DUBAÏ, Émirats arabes unis (AP) – Le tireur qui a tué 15 personnes dans un important lieu saint chiite du sud de l’Iran plus tôt cette semaine est décédé samedi, ont rapporté les médias iraniens. L’attaque a été revendiquée par le groupe militant État islamique, mais le gouvernement iranien a cherché à l’attribuer aux manifestations qui secouaient le pays.

Les autorités iraniennes n’ont pas divulgué de détails sur l’agresseur, décédé samedi dans un hôpital de la ville méridionale de Shiraz des suites de blessures subies lors de son arrestation, selon les agences de presse semi-officielles iraniennes Fars et Tasnim.

Les funérailles des victimes auraient lieu plus tard samedi, ont indiqué des responsables. Il est inhabituel que les autorités n’aient pas précisé la nationalité du tireur ni fourni de détails à son sujet après l’attaque meurtrière de mercredi contre Shah Cheragh à Shiraz, le deuxième sanctuaire chiite le plus sacré d’Iran.

L’attaque est survenue alors que des troubles – déclenchés par la mort le 16 septembre de Mahsa Amini sous la garde de la police des mœurs du pays – ont secoué la République islamique.

Les manifestations se sont d’abord concentrées sur le hijab, ou foulard, imposé par l’État pour les femmes, mais se sont rapidement transformées en appels à la chute de la théocratie iranienne elle-même. Au moins 270 personnes ont été tuées et 14 000 ont été arrêtées dans les manifestations qui ont balayé plus de 125 villes iraniennes, selon le groupe Human Rights Activists in Iran.

Les responsables iraniens ont accusé les manifestants d’avoir ouvert la voie à l’assaut contre le sanctuaire de Shiraz, mais rien ne prouve que les groupes extrémistes soient liés aux manifestations généralisées et largement pacifiques qui ont englouti le pays. Les forces de sécurité ont violemment réprimé les manifestations avec des balles réelles, des plombs anti-émeute et des gaz lacrymogènes.

Le groupe État islamique a revendiqué la responsabilité de l’attaque contre le sanctuaire – sa première revendication de ce type en Iran en quatre ans.

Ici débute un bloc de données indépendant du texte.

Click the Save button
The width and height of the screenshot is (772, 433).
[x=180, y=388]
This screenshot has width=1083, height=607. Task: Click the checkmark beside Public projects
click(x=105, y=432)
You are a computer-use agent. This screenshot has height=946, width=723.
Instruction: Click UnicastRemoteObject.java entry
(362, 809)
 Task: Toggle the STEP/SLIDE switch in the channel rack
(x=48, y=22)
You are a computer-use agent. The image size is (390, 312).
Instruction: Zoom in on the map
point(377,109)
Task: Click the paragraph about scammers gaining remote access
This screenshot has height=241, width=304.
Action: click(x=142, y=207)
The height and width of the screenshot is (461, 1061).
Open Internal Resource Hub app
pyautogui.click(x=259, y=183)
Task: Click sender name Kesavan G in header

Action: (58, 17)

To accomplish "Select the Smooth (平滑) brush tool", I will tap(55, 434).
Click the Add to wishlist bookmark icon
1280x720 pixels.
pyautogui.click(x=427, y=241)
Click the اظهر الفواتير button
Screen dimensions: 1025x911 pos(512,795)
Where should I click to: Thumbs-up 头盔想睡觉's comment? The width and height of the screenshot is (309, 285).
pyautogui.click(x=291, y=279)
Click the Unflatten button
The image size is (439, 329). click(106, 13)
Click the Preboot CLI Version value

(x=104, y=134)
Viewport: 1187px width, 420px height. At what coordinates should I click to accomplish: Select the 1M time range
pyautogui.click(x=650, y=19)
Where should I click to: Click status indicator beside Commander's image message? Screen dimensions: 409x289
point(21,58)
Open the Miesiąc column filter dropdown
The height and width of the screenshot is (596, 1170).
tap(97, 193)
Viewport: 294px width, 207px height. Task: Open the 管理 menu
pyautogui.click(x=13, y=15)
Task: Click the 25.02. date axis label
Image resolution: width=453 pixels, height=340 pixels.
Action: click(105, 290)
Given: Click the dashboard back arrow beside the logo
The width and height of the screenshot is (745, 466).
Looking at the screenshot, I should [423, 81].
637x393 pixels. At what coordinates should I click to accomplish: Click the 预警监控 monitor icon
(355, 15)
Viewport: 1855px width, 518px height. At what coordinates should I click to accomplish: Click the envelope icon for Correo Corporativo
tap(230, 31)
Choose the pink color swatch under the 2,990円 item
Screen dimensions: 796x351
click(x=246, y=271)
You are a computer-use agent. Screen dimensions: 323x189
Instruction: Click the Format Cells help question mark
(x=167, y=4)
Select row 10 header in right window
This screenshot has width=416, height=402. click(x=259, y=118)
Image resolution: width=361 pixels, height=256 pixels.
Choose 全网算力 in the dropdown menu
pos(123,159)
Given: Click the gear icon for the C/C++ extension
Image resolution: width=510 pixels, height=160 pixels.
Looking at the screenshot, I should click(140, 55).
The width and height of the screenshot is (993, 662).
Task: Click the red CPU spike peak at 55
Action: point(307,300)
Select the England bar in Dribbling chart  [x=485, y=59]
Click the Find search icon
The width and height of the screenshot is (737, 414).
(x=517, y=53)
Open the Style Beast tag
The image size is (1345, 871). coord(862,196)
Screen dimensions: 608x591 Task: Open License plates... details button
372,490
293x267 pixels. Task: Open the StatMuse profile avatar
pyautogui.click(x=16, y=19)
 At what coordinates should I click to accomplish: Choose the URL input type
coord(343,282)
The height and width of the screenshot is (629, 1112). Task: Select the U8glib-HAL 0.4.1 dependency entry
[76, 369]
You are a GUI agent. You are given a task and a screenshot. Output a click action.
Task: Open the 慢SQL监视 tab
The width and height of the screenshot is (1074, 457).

Les sites religieux iraniens ont déjà été ciblés par l’EI et d’autres extrémistes sunnites.

Le gouvernement iranien a affirmé à plusieurs reprises que des puissances étrangères avaient orchestré les manifestations, sans fournir de preuves. Les manifestations sont devenues l’une des menaces les plus graves pour les religieux au pouvoir en Iran depuis la révolution islamique de 1979.